Below, I’ll discuss two points of disagreement or where I’m surprised by his takes, to highlight potential topics of discussion, e.g. if someone wants to engage directly with Bengio.
Most of the post is focused on the outer alignment problem—how do we specify a goal aligned with our intent—and seems to ignore the inner alignment problem—how do we ensure that the specified goal is optimized for.
E.g., he makes an example of us telling the AI to fix climate change, after which the AI wipes out humanity since that fixes climate change more effectively than respecting our implicit constraints of which the AI has no knowledge. In fact, I think language models show that there may be quite some hope that AI models will understand our implicit intent. Under that view, the problem lies at least as much in ensuring that the AI cares.
He also extensively discusses the wireheading problem of entities (e.g., humans, corporations, or AI systems) that try to maximize their reward signal. I think we have reasons to believe that wireheading isn’t as much of a concern: inner misalignment will cause the agent to have some other goal than the precise maximization of the reward function, and once the agent is situationally aware, it has incentives to keep its goals from changing by gradient descent.
He does discuss the fact that our brains reward us for pleasure and avoiding pain, which is misaligned with the evolutionary goal of genetic fitness. In the alignment community, this is most often discussed as an inner alignment issue between the “reward function” of evolution and the “trained agent” being our genomes. However, his discussion highlights that he seems to view it as an outer alignment issue between evolution and our reward signals in the brain, which shape our adult brains through in-lifetime learning. This is also the viewpoint in Brain-Like-AGI Safety, as far as I remember, and also seems related to viewpoints discussed in shard theory.
“In fact, over two decades of work in AI safety suggests that it is difficult to obtain AI alignment [wikipedia], so not obtaining it is clearly possible.”
I agree with the conclusion, but I am surprised by the argument. It is true that we have seen over two decades of alignment research, but the alignment community has been fairly small all this time. I’m wondering what a much larger community could have done.
I start to get concerned when I look at humanity’s non-AI alignment successes and failures; we’ve had corporations for hundreds of years, and a significant portion of humanity have engaged in corporate alignment-related activities (regulation, lawmaking, governance etc, assuming you consider those forces to generally be pro-alignment in principle).
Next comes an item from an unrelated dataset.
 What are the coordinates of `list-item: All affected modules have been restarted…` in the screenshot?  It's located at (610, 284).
Corporations and governments have exhibited a strong tendency to become less aligned as they grow. (Corporate rapsheets, if a source is needed.)
We’ve also been in the company of humans for millenia, and we haven’t been entirely successful in aligning ourselves, if you consider war, murder, terrorism, poverty, child abuse, climate change and others to be symptoms of individual-level misalignment (in addition to corporate/government misalignment).
It’s hard for me to be hopeful for AI alignment if I believe that a) humans individually can be very misaligned; b) corporations and governments can be very misaligned; and c) that AGI/ASI (even if generally aligned) will be under the control of very misaligned any-of-the-above at some point.
I think it’s great that alignment problems are getting more attention, and hope we find solid solutions. I’m disheartened by humanity’s (ironically?) poor track record of achieving solid alignment in our pre-AI endeavours. I’m glad that Bengio draws parallels between AI alignment problems and corporate alignment, individual alignment, and evolutionary pressures, because I think there is still much to learn by looking outside of AI for ideas about where alignment attempts may go wrong or be subverted.